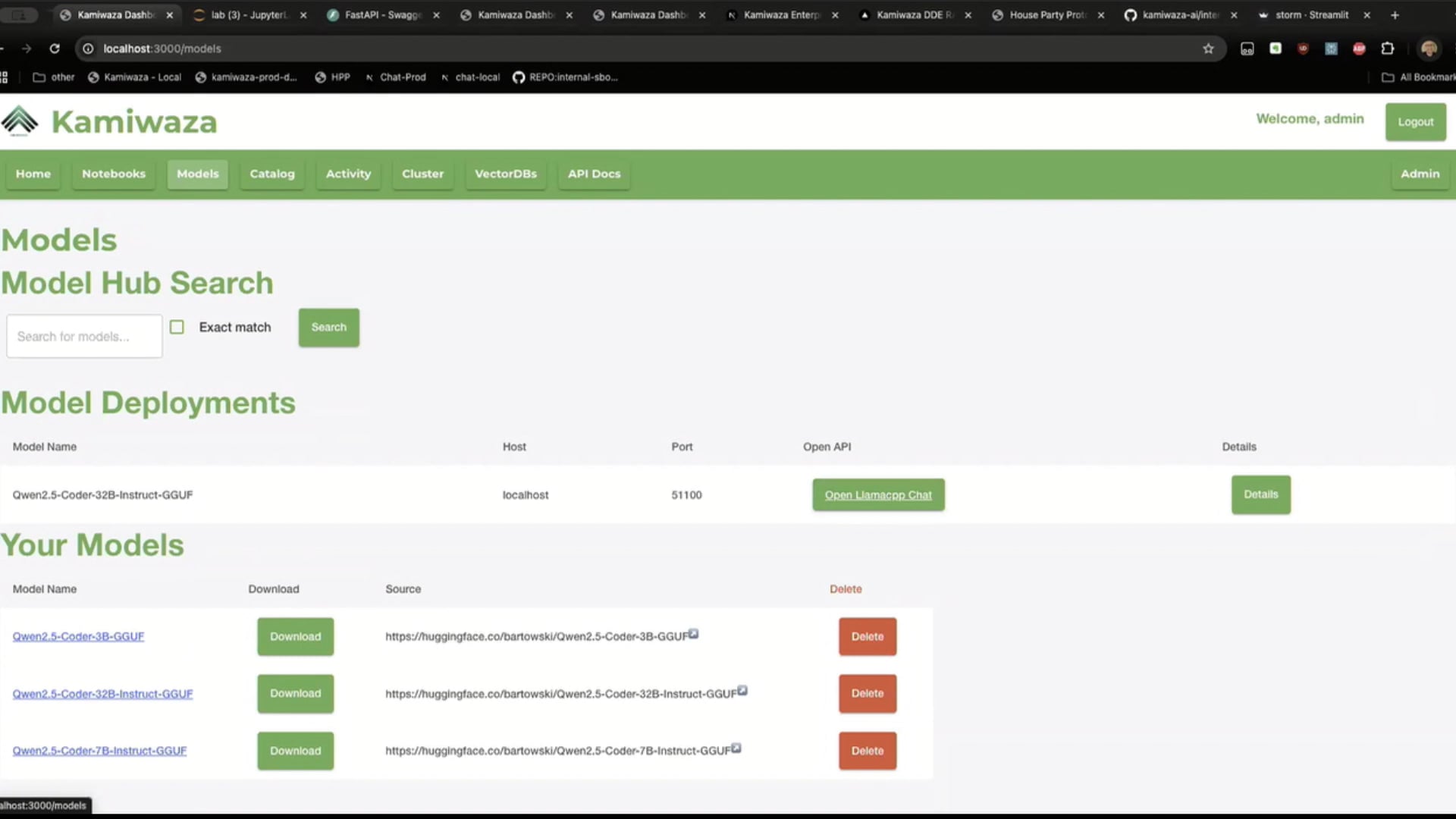Image resolution: width=1456 pixels, height=819 pixels.
Task: Click the model search input field
Action: coord(83,336)
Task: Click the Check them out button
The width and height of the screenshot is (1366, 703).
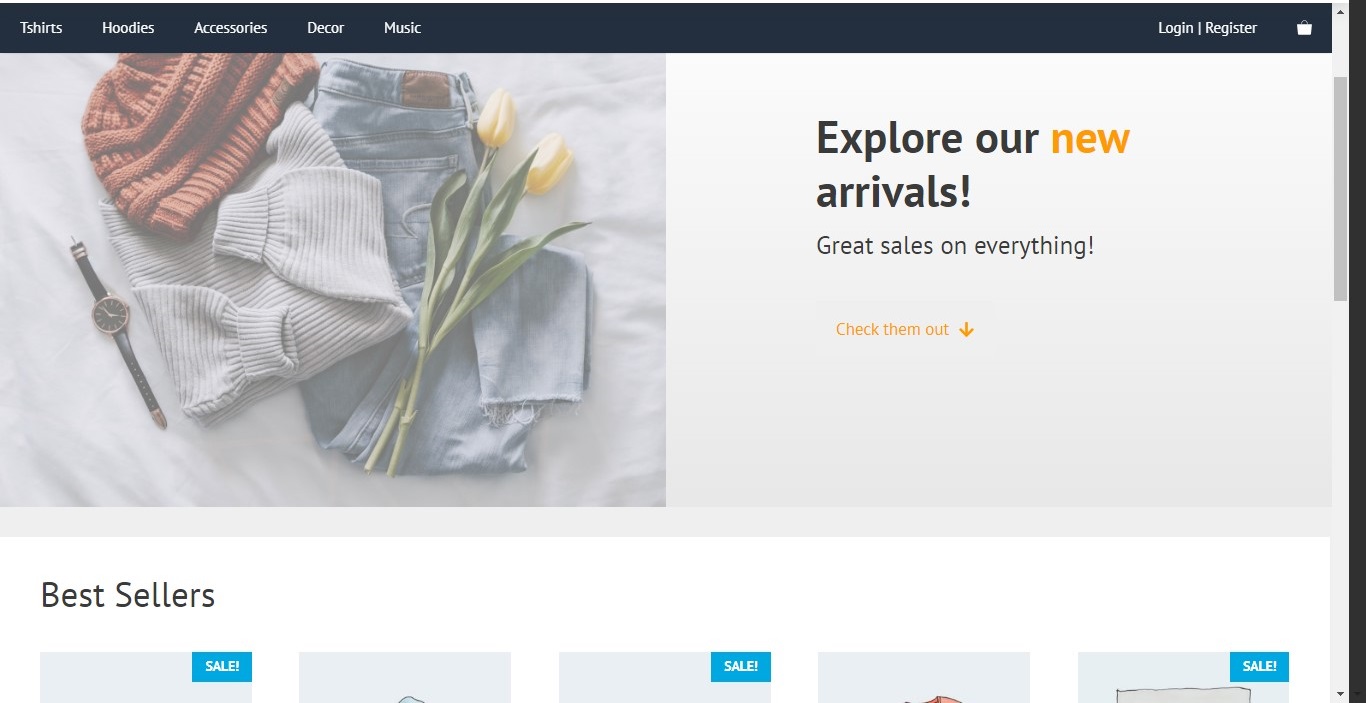Action: (905, 329)
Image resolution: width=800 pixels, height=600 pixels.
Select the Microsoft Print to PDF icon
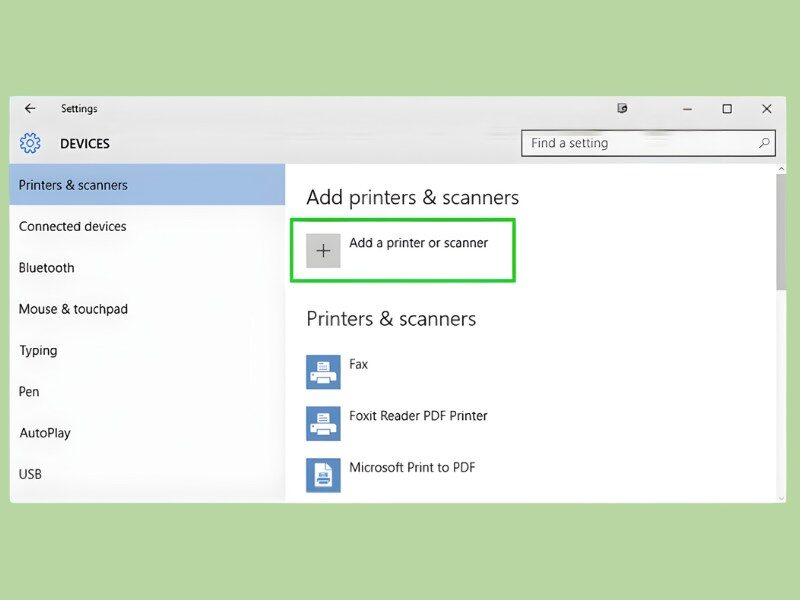pyautogui.click(x=323, y=475)
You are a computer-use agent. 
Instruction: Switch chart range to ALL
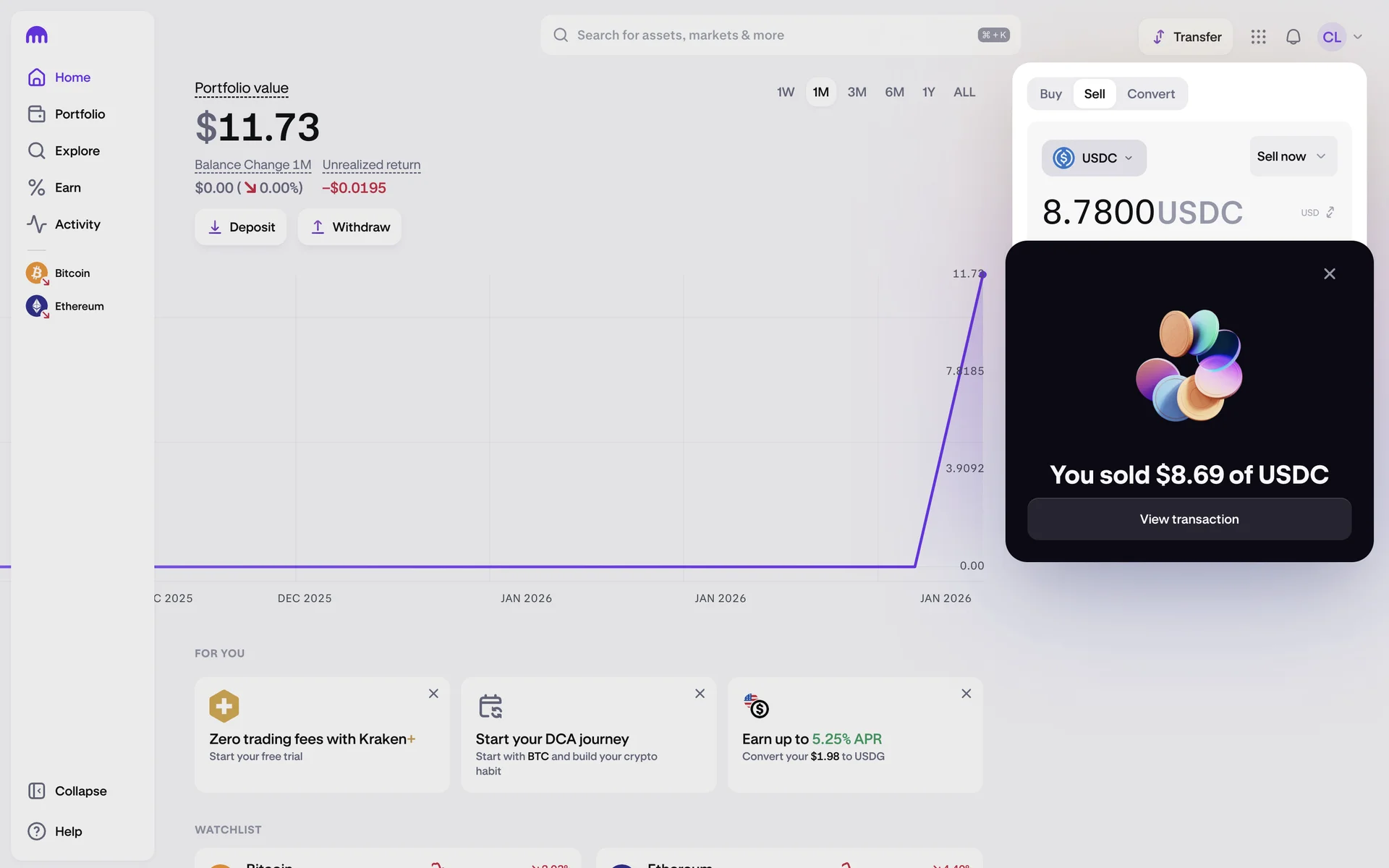pos(964,93)
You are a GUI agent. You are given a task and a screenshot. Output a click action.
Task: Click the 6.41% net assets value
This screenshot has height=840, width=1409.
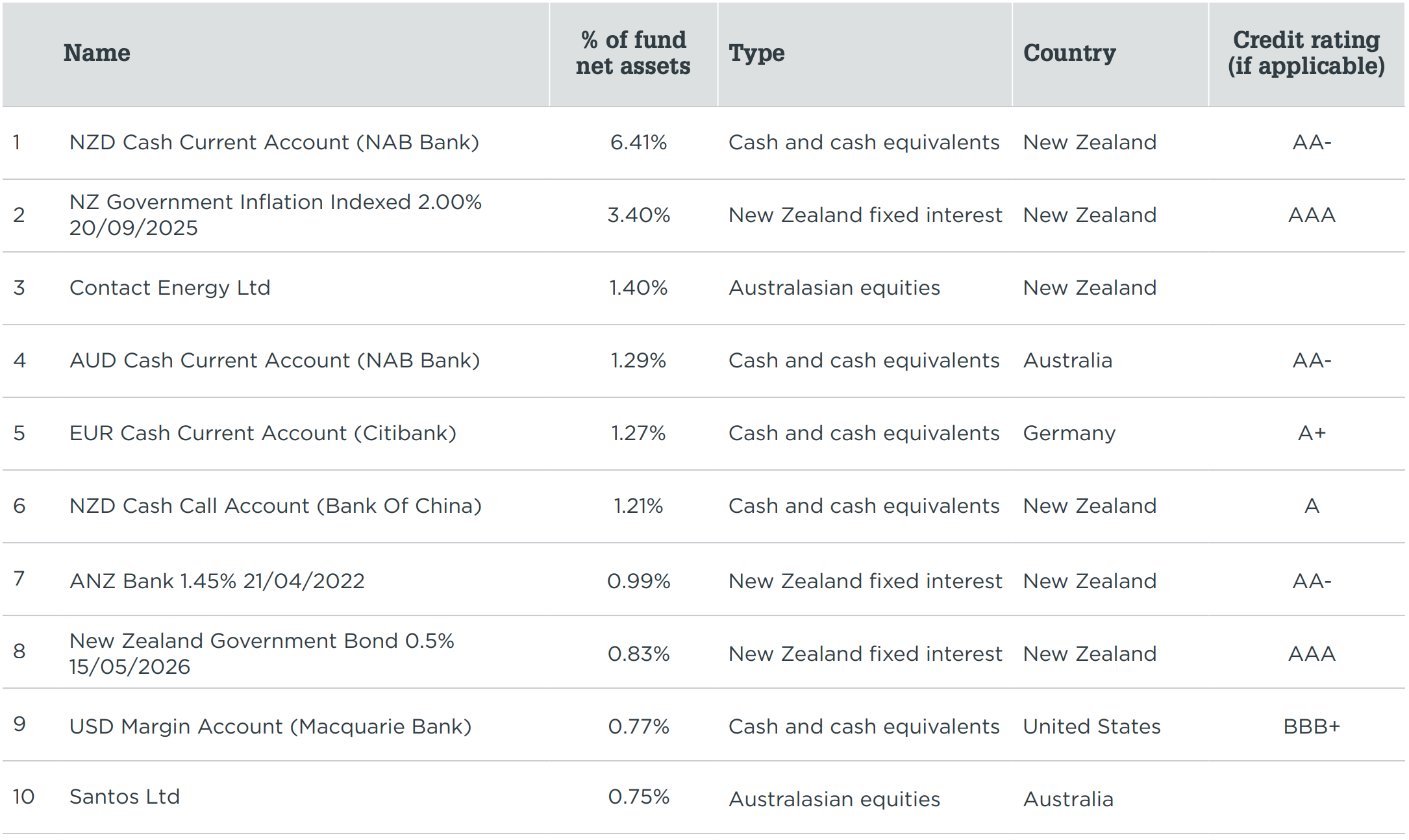[638, 143]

⁂

**What to produce**
Identify every line in the listing above that contains the string "agent", matching case exactly, and copy each of those lines.

**Answer**
You are a computer-use agent. 
You are a GUI agent. You are given a task and a screenshot. Output a click action.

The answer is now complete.